## [Extract provided]
▬▬▬▬▬▬▬▬▬▬

Remark (!)   Everything said in this text fragment is true more generally for arbitrary pseudo-metric space $\ (X, d)$; instead of the standard metric axiom:
$d(x, y) = 0\ \Leftrightarrow x=y\$
a pseudo-metric space is assumed to satisfy only a weaker axiom:
$d(x,x) = 0\$
(for arbitrary  $\ x, y \in X$).

##  The induced topology

First another piece of auxiliary notation--given a set $\ X$, and $W\subseteq X\times X$, let

$W(x)\ :=\ \{y : (x,y) \in W\}$

Let $(X, \mathcal U)$ be a uniform space. Then families of sets

$\mathcal U_x\ :=\ \{W(x) : W \in \mathcal U\}$

where $\ x$ runs over $\ X$, form a system of neighborhoods in $\ X$, defining a topology. The topology itself is defined as:

$\mathcal T_{\mathcal U}\ :=\ \{G \subseteq X : \forall_{x\in G}\ G \in \mathcal U_x\}$
• The topology induced by the weakest uniform structure is the weakest topology. Furthermore, the weakest uniform structure is the only one which induces the weakest topology (in a given set).
• The topology induced by the strongest (discrete) uniform structure is the strongest (discrete) topology. Furthermore, the strongest uniform structure is the only one which induces the discrete topology in the given set if and only if that set is finite. Indeed, for any infinite set also the uniform structure $\ \mathcal U_{\mathcal A}\$ (see Example above) induces the discrete topology. Thus different uniform structures (defined in the same set) can induce the same topology.
• The topology $\mathcal T_d\$ induced by a metrics $\ d\$ is the same as the topology induced by the uniform structure induced by that metrics:
$\mathcal T_{\mathcal U_d}\ =\ \mathcal T_d$

Convention  From now on, unless stated explicitly to the contrary, the topology considered in a uniform space is always the topology induced by the uniform structure of the given space. In particular, in the case of the uniform spaces the general topological operations on sets, like interior $\ \mathit{Int}(A)$  and closure  $\ \mathit{Cl}(A)$,  are taken with respect to the topology induced by the uniform structure of the respective uniform space.

Example  Consider three metric functions in the real line $\ \mathcal R$:

• $d(x,y) := |x-y|\$
• $\delta(x,y)\ :=\ 2\cdot d(x,y)\$
• $d_c(x,y) := |x^3 - y^3|\$

All these three metric functions induce the same, standard topology in $\ \mathcal R$.  Furthermore, functions $\ d\$ and $\ \delta\$ induce the same uniform structure in $\ \mathcal R$. Thus different metric functions can induce the same uniform structure. On the other hand, the uniform structures induced by $\ d\$ and $\ d_c\$ are different, which shows that different uniform structures, even when they are induced by metric functions, can induce the same topology.

▬▬▬▬▬▬▬▬▬▬

Rows from a dataset:

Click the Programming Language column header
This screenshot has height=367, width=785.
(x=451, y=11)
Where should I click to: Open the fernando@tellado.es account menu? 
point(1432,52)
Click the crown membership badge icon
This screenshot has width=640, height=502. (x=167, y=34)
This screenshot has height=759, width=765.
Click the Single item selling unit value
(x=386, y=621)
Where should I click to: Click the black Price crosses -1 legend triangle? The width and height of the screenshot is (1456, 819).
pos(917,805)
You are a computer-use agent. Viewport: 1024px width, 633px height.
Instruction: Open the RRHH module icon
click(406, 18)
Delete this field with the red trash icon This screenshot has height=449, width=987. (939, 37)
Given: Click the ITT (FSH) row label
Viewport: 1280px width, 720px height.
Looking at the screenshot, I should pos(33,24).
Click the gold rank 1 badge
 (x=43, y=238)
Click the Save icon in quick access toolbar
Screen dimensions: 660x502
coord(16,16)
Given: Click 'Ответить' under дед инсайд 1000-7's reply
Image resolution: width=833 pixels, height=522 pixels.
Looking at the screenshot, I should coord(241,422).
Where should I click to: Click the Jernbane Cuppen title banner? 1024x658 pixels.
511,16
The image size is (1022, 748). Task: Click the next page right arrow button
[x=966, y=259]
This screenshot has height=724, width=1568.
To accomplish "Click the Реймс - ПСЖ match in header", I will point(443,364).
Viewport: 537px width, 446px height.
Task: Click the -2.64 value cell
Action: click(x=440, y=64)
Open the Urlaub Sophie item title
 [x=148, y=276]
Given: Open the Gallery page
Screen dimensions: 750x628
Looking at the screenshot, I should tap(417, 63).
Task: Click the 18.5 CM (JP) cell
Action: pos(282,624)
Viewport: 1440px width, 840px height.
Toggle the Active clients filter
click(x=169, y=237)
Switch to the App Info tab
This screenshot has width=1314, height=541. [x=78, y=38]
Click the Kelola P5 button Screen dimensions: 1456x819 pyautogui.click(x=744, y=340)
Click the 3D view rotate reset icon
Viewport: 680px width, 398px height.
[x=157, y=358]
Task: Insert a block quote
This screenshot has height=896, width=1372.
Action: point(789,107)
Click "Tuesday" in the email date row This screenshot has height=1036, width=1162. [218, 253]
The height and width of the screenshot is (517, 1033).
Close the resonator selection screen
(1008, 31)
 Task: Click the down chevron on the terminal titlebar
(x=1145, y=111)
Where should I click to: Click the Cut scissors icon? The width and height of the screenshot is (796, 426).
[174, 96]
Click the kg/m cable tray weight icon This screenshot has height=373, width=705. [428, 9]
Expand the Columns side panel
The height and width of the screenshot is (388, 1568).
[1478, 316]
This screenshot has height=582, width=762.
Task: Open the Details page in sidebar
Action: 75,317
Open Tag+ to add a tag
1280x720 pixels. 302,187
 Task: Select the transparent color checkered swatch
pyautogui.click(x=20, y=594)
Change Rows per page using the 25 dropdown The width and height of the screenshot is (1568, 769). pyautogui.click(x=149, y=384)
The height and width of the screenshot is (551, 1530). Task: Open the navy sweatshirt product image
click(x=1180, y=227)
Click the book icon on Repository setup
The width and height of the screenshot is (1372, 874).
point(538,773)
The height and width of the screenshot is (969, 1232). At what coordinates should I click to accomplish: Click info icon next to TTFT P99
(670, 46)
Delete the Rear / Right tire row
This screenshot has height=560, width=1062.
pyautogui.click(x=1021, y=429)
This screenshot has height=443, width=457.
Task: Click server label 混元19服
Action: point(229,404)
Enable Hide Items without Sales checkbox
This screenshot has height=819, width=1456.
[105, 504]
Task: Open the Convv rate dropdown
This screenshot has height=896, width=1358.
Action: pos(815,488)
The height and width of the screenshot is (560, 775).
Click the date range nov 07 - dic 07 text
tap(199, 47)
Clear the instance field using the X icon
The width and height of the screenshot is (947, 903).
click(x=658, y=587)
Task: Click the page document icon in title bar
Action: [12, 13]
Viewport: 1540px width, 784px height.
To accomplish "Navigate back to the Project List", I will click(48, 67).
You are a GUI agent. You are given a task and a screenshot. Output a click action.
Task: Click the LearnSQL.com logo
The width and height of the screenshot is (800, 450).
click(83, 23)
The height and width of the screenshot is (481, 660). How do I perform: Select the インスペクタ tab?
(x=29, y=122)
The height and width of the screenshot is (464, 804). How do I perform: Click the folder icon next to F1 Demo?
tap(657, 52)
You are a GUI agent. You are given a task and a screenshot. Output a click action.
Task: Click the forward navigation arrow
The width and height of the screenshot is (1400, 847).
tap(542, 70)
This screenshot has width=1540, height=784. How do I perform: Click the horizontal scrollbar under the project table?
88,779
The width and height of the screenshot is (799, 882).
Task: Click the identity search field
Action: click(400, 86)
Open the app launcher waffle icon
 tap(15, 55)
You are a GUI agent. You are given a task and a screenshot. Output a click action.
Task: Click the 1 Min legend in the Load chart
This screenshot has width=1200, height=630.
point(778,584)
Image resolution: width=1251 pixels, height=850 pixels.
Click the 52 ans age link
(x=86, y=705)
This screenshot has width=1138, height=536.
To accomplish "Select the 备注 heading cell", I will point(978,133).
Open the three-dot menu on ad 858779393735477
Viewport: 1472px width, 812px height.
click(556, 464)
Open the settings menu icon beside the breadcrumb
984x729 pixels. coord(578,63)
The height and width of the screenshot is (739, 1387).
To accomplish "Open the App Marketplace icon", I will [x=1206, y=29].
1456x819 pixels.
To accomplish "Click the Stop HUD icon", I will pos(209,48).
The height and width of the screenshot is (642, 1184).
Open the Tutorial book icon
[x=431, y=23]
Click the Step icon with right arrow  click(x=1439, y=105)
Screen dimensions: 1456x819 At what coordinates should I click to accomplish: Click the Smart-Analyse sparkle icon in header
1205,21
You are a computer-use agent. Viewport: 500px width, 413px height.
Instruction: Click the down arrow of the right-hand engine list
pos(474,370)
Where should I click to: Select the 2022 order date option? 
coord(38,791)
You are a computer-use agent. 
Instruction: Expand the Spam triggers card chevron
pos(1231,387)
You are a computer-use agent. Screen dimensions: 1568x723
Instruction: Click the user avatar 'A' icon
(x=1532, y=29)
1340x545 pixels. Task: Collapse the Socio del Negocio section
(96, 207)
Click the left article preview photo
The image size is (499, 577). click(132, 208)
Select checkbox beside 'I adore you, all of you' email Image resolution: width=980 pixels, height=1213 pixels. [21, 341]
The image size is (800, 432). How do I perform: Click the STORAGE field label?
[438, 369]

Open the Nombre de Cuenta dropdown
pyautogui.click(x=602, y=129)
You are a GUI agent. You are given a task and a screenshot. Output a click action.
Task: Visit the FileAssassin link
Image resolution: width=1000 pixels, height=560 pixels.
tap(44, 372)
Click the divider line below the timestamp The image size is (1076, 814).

▬▬▬▬▬▬▬▬▬▬

## [Aim]
Pick up the passage on uniform spaces and their induced topology after its last sentence, and carry it forward in the same style.

## [Exercise answer]
Theorem  Let $(X, \mathcal U)$ be a uniform space. The family of all entourages $\ U \in\mathcal U$  which are open in $\ X\times X$ is a base of structure $\mathcal U$

Remark  An equivalent formulation of the above theorem is:

• the interior of every entourage is an entourage.

Proof (of the theorem).  Let $\ W\in\mathcal U$  be an arbitrary entourage. Let $\ V\in\mathcal U$  be a symmetric entourage such that $\ V\circ V\circ V\subseteq W$. It is enough to prove that entourage $\ V$  is contained in the topological interior of $\ U$. Let's do it. Let $\ (a,b)\in V$ . Let $\ (x,y)\in V(a)\times V(b)$.  Then, since $\ V$  is symmetric, we have:

$(x,a),\ (a,b),\ (b,y)\ \in\ V$

hence $\ (x,y)\in V\circ V\circ V\subseteq W$.  This proves that

$V(a)\times V(b)\ \subseteq W$

Thus every point $\ (a,b) \in V$  belongs to the topological interior of $\ W$,  i.e. the entire $\ V$  is contained in the interior of $\ W$.

End of proof.

##  Separation properties

Notation:

$W(A)\ :=\ \bigcup_{x\in A}\ W(x)$

for every entourage $\ W$  and $\ A \subseteq X$  (see above the definition of $\ W(x)$). Thus $\ W(A)$  is a neighborhood of $\ A$.

Warning  $\{W(A) : W \in \mathcal U\}$   does not have to be a base of neighborhoods of $\ A$, as shown by the following example (consult the section about metric spaces, above):

Example  Let $\ \mathcal R$  be the space of real numbers with its customary Euclidean distance (metric)

$d(x,y)\ :=\ |x-y|$

and the uniformity induced by this metric (see above)—this uniformity is called Euclidean. Let $\ \mathcal N := \{1, 2, \dots\}$  be the set of natural numbers. Then the union of open intervals:

$U\ :=\ \bigcup_{n\in \mathcal N} (n-\frac{1}{n};n+\frac{1}{n})$

is an open neighborhood of $\ \mathcal N$  in $\ \mathcal R$,  but there does not exist any $\ t > 0$  such that $\ B_t(\mathcal N) \subseteq U$  (see above). It follows that $\ U$  does not contain any set $\ W(\mathcal N)\in \mathcal U$,  where $\ \mathcal U$  is the Euclidean uniformity in $\ \mathcal R$.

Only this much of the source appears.